In this case, the x-axis represents the period of the season, while the y-axis represents the points scored and points conceded.
df.plot(title='Basketball Team Performance', xlabel='Game #', ylabel='Points', grid=True)
The output should display a line chart of points scored and points conceded for each game of the season.
Conclusion
In this article, we explored two methods for plotting two columns in a Pandas DataFrame: scatter plot and line chart. We provided examples of how to create a DataFrame in Pandas and how to create a scatter plot and a line chart using Matplotlib and Pandas.
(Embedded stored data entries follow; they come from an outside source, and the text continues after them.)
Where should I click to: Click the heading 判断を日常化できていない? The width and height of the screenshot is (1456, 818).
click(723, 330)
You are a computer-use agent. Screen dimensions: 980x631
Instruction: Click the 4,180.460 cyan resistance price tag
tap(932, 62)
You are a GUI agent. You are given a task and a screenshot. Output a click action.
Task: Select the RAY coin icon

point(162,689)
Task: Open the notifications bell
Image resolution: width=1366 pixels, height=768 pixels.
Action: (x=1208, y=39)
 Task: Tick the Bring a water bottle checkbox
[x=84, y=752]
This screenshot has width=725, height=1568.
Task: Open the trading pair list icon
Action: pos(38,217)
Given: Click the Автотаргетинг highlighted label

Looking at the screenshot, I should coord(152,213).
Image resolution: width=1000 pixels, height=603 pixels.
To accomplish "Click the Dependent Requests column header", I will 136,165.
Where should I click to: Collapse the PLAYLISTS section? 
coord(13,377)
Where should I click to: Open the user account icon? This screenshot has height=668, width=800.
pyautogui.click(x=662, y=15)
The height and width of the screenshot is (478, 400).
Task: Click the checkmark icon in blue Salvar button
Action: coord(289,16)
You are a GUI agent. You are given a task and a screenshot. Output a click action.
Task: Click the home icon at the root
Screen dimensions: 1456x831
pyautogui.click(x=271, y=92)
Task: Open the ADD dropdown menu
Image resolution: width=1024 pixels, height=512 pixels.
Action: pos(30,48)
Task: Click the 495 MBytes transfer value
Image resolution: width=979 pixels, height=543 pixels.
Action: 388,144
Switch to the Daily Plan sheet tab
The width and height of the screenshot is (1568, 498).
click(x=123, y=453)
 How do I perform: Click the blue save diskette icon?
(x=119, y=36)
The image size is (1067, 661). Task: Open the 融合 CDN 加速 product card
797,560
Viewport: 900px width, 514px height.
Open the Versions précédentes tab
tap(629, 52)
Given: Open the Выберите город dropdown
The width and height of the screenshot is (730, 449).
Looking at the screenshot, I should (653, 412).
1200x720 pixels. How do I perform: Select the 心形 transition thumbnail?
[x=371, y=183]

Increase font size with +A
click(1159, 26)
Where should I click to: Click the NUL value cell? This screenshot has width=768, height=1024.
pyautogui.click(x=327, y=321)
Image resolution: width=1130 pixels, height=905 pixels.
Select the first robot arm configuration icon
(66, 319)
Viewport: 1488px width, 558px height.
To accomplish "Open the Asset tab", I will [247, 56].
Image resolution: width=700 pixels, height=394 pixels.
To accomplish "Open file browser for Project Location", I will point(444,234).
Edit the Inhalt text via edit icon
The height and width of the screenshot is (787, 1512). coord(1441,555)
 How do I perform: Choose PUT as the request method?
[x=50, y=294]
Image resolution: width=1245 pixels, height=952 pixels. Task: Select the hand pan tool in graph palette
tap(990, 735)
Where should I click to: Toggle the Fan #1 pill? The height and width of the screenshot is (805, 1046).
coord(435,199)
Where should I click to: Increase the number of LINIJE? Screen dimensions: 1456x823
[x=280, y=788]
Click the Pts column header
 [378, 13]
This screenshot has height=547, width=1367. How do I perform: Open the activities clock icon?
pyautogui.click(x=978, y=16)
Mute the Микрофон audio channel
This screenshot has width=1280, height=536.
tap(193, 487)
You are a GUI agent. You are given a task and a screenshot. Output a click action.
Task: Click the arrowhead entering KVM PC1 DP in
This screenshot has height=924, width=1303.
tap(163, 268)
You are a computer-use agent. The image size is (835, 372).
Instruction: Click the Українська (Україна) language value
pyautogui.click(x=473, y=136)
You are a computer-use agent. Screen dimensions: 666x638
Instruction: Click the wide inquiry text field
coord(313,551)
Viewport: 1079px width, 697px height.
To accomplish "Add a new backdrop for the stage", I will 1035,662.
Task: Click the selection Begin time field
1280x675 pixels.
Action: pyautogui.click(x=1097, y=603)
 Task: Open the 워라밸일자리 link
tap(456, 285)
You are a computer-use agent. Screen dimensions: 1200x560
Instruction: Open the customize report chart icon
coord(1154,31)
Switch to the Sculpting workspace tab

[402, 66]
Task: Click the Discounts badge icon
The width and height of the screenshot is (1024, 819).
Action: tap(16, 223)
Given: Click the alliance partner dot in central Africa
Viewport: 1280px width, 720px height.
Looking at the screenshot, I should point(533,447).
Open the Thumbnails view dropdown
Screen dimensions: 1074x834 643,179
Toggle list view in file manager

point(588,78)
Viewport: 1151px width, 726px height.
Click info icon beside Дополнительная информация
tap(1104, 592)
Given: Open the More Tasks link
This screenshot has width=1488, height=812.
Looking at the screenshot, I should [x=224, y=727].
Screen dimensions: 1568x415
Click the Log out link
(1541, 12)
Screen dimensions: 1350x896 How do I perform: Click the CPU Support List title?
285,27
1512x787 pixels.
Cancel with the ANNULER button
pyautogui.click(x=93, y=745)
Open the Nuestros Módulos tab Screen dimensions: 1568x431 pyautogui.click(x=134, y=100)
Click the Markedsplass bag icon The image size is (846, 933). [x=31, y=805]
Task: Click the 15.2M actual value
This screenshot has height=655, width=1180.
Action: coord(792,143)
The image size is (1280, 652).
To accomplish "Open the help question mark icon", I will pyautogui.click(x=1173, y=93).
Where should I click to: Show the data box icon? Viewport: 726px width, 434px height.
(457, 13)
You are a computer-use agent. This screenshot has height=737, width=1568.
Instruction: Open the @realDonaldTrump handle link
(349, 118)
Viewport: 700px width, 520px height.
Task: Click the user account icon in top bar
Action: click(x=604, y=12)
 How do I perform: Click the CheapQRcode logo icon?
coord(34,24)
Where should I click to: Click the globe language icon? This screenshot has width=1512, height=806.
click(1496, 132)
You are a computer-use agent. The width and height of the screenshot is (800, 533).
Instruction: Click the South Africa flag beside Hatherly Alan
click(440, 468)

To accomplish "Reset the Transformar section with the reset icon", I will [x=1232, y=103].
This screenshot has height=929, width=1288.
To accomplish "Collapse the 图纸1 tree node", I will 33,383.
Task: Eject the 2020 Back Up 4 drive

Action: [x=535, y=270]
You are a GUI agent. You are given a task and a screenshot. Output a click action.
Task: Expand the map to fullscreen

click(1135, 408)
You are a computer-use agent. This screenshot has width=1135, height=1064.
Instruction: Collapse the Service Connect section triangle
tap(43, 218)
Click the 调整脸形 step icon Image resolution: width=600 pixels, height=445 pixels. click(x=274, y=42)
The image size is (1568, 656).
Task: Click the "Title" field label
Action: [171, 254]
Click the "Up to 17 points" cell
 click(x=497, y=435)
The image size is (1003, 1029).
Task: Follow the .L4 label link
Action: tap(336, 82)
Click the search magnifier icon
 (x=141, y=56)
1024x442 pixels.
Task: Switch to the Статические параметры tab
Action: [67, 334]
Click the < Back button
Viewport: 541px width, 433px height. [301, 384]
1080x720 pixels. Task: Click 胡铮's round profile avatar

We also discussed commonly used Pandas functions and visualization tools. Data visualization is essential in data analysis because it helps convey information in a concise and understandable way.
With Pandas and Matplotlib, data visualization becomes more accessible and intuitive, even for those without extensive programming experience. By using Pandas visualization tools, analysts can uncover hidden insights and communicate data-driven decisions in a more impactful way.
Additional Resources
Commonly Used Pandas Functions
head(n)
: returns the firstn
rows of a DataFrametail(n)
: returns the lastn
rows of a DataFrameinfo()
: prints a concise summary of a DataFrame including column names, non-null values, and data typesdescribe()
: generates a summary of statistics for numerical columns in a DataFramegroupby()
: groups a DataFrame by one or more columns and returns a GroupBy object for further processingmerge()
: combines two DataFrames based on one or more common columnsfillna()
: fills missing values in a DataFrame with a specified value or methodastype()
: converts column data types in a DataFrame to a specified data typeapply()
: applies a function to each row or column of a DataFrame
Pandas Visualization Tools
plot()
: creates a variety of plots including line, bar, scatter, and histogramhist()
: creates a histogram of a column in a DataFrameboxplot()
: creates a box and whisker plot of a column in a DataFramescatter_matrix()
: creates a scatter plot matrix of selected columns in a DataFramepivot_table()
: creates a pivot table to summarize and aggregate data in a DataFrameheatmap()
: creates a heatmap of values in a DataFrame
Pandas visualization tools are built on top of Matplotlib, a popular data visualization library in Python. These tools allow for quick and easy creation of charts and graphs with minimal coding. With these tools, data analysis becomes more intuitive and accessible, even for those without extensive programming experience.